そこで空き家に忍び込み、夜を過ごそうと言うところだ。



#

「あくまでもここには忍び込んでるわけだから静かにね。通報でもされたらまた面倒なことになるの」



優しくカルアに諭す。



カルアは眉を潜めたまま比較的綺麗なところを探し、表面をさっと払うと腰を落ち着けた。
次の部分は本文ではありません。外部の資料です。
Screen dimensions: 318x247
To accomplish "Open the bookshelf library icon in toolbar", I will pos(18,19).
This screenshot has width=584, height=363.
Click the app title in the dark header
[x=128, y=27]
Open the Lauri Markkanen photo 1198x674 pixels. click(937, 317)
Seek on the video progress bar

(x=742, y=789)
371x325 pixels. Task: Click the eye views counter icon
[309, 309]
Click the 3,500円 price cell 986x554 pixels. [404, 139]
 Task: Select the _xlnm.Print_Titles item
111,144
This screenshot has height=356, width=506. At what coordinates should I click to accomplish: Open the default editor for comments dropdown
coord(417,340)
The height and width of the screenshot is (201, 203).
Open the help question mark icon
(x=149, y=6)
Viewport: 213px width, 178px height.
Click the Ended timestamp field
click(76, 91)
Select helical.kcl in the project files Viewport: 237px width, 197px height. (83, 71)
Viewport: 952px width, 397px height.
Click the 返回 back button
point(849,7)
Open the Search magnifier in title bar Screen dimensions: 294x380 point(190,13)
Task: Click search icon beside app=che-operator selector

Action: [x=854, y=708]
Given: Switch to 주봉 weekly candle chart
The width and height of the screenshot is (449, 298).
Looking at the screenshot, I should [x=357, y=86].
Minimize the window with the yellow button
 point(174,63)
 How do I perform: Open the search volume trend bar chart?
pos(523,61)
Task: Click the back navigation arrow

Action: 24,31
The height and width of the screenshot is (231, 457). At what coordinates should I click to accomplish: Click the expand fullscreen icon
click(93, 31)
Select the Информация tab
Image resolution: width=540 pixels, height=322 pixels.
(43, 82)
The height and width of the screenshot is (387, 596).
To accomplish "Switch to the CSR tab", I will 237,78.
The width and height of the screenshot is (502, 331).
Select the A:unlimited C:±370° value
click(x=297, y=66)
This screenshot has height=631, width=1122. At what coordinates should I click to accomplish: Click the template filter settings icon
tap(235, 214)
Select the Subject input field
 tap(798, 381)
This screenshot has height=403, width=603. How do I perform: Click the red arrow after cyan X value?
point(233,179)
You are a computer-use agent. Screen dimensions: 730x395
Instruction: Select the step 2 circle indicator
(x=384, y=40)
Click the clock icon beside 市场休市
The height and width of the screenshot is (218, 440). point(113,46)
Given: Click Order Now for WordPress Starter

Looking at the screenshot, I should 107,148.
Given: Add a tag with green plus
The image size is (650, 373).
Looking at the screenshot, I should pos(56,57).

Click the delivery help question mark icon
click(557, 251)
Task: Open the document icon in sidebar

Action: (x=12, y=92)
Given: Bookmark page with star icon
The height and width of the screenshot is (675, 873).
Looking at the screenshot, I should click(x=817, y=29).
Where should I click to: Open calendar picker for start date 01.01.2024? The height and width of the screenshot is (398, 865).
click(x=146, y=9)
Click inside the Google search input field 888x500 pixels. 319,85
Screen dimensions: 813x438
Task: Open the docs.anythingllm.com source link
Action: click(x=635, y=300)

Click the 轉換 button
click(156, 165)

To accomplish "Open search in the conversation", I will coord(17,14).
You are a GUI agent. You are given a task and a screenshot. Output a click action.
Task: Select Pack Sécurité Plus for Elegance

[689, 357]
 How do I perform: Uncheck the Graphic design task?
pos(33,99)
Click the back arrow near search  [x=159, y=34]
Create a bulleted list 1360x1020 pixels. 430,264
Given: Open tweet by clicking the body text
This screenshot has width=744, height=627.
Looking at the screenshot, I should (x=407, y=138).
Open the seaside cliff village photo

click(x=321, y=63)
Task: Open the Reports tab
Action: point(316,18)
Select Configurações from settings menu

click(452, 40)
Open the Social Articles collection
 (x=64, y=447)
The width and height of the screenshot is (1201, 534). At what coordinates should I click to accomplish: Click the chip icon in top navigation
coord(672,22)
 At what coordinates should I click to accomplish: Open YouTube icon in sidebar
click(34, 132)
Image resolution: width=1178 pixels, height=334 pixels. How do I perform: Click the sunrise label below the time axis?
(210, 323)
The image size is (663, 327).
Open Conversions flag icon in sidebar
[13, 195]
「そういえば昼間何だっけ……えっと……そう、「顕現!ほにゃほにゃ!」って言ってたじゃない。あれ何なの?私もやりたい」



「"顕現召喚"ね。突然思い出したの。死ぬって強く意識したら鎌から記憶が流れ込んできてね」



「そういえば記憶喪失だったね」



「そういえばってヒドくない?結構重要内容じゃない?」



「あまりにも不便そうじゃないもん」



「まぁ、確かにね〜」



「お腹減った。なんか食べたい」



突然カルアはねだる。



しかし私は既に予測していた。



「そう言うと思ってた」



鎌を召喚するようにリンゴを取り出す。



「え……これしかないの?」



「なんとか手に入れたんだよ」



腕を組んで胸を張って自慢する。



リリアスとの戦闘後、城門近くの市場にはひと一人居らず、暴風で乱雑に品物が転がっていた。



それを盗んできたのだ。



「うわぁ、熊のソース付き……」



カルアは顔色を青くして言った。



「そんなものかかってないけど」



「だってその鎌で熊の首切ったじゃない。あれから洗った?」



「そういえば……」



「つまり、このりんごは熊の血とともに保管されてたのよ!」



カルナはおもむろに立ち上がり指差し言った。



「ご、ごめん……」



「まぁ、食べるけどね。ナイフ無い?りんごの皮むきたいんだけど」



「じゃあ貸してみ」



私は鎌を呼び出し、右手に構える。



「摩訶不思議なりんごの皮むき、ご覧あれ」



りんごを軽く投げると、表面を舐めます用に鎌の刃を通す。



するとりんごの中身だけが綺麗に切り抜かれ、投げた手に帰ってきた。



「おお〜〜!」



カルアは手を叩いて称賛する。



「どうぞ」



男が女に指輪を渡すが如く、カルアに渡す。



「ありがと〜〜!」



(あれ?この鎌洗ってないけどいいのかな?さっきリリアス切った罰狩りじゃ……)



しかし、カルアは嬉しそうにかぶりついている。



熊のソースはもういいのだろうか?



「ん?私の顔に何かついてる?」



「いやぁ、別に…。美味しそうに食べるなって」



「……?カルアは食べないの?ほら」



手でりんごを半分に割って渡してきた。



「いや、私はいいかなぁ……」



カルアの言葉を借りるならリリアスソースだ。



意識すると気持ち悪く感じてきた。



「それにしてもこの部屋、本ばっかりよね」



適当に一冊本を手に取る。



表紙の汚れを叩いて落とすと文字が書いてある。



風雨に晒されてか一部欠けてはいるもののなんとか読めそうだ。



月明かりの元まで持っていき、目を凝らす。



「フ……ラ…チ…カ短編集?」



月の光に黒色の墨が淡く光る。



本を開き、読もうと思ったが月光の元ではよく字が見えない。



「読めた?」



カルアはりんごを頬張りながら言った。



「暗くて読めない」



「なんだつまんねーの」



カルアはおもむろに立ち上がり、部屋を物色し始めた。



「え?何してんの?」



「お宝探しよ。こんだけ床が散らかってるって事は誰も片付けに来てない。つまり、この人のお宝が残ってるかも」



「お宝持ってるって確証は無いのに?」



「やれやれだね。人生ロマンだよ」



カルアはため息を付きながら首をふる。



そして私を憐れむような目で見た。



少し、いやかなり腹がったがカルアの言っていることも一理あるとは思う。



この部屋の様子を見ると必ず何かある気がしてくる。



「それじゃあ勝負しよ。先にお宝を見つけれた方の勝ち。物音は極力立てないこと。オッケー?」



カルアはドヤ顔でグッジョブマークを作り、突き出した。



「もちろんよ!」



二人は夜が開けるまで黙々とお宝を探した。